• What you should do:
Transcribe all of the records exactly, leaving every line as it is.

Start of Data section

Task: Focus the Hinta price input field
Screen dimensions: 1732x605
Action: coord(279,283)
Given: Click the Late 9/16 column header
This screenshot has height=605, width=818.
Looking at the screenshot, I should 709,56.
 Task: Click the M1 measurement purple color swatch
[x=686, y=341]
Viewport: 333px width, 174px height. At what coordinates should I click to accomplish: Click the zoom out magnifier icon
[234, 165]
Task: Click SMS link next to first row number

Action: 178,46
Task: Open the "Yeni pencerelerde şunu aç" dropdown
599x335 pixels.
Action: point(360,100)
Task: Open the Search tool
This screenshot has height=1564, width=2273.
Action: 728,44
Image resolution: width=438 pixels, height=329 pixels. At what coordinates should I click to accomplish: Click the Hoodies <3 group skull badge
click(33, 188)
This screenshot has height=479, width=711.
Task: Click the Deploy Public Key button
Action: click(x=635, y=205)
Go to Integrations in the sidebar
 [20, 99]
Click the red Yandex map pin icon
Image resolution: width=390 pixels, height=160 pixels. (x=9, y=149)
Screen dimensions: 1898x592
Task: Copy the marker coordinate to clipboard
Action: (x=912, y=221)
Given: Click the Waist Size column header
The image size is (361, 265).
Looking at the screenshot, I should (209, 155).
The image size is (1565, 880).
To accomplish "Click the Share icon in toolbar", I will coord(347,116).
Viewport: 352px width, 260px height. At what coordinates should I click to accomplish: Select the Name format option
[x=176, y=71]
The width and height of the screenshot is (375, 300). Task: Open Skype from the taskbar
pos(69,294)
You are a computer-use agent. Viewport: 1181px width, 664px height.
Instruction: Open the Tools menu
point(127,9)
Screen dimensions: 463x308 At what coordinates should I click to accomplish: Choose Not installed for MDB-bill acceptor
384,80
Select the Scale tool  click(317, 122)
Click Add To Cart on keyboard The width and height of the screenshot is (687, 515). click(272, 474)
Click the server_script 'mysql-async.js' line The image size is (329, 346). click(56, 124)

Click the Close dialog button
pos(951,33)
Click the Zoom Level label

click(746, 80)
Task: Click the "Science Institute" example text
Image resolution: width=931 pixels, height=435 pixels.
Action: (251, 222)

End of Data section

• Response to this exercise:
Task: Focus the Hinta price input field
Screen dimensions: 1732x605
Action: coord(279,283)
Given: Click the Late 9/16 column header
This screenshot has height=605, width=818.
Looking at the screenshot, I should 709,56.
 Task: Click the M1 measurement purple color swatch
[x=686, y=341]
Viewport: 333px width, 174px height. At what coordinates should I click to accomplish: Click the zoom out magnifier icon
[234, 165]
Task: Click SMS link next to first row number

Action: 178,46
Task: Open the "Yeni pencerelerde şunu aç" dropdown
599x335 pixels.
Action: point(360,100)
Task: Open the Search tool
This screenshot has height=1564, width=2273.
Action: 728,44
Image resolution: width=438 pixels, height=329 pixels. At what coordinates should I click to accomplish: Click the Hoodies <3 group skull badge
click(33, 188)
This screenshot has height=479, width=711.
Task: Click the Deploy Public Key button
Action: click(x=635, y=205)
Go to Integrations in the sidebar
 [20, 99]
Click the red Yandex map pin icon
Image resolution: width=390 pixels, height=160 pixels. (x=9, y=149)
Screen dimensions: 1898x592
Task: Copy the marker coordinate to clipboard
Action: (x=912, y=221)
Given: Click the Waist Size column header
The image size is (361, 265).
Looking at the screenshot, I should (209, 155).
The image size is (1565, 880).
To accomplish "Click the Share icon in toolbar", I will coord(347,116).
Viewport: 352px width, 260px height. At what coordinates should I click to accomplish: Select the Name format option
[x=176, y=71]
The width and height of the screenshot is (375, 300). Task: Open Skype from the taskbar
pos(69,294)
You are a computer-use agent. Viewport: 1181px width, 664px height.
Instruction: Open the Tools menu
point(127,9)
Screen dimensions: 463x308 At what coordinates should I click to accomplish: Choose Not installed for MDB-bill acceptor
384,80
Select the Scale tool  click(317, 122)
Click Add To Cart on keyboard The width and height of the screenshot is (687, 515). click(272, 474)
Click the server_script 'mysql-async.js' line The image size is (329, 346). click(56, 124)

Click the Close dialog button
pos(951,33)
Click the Zoom Level label

click(746, 80)
Task: Click the "Science Institute" example text
Image resolution: width=931 pixels, height=435 pixels.
Action: (251, 222)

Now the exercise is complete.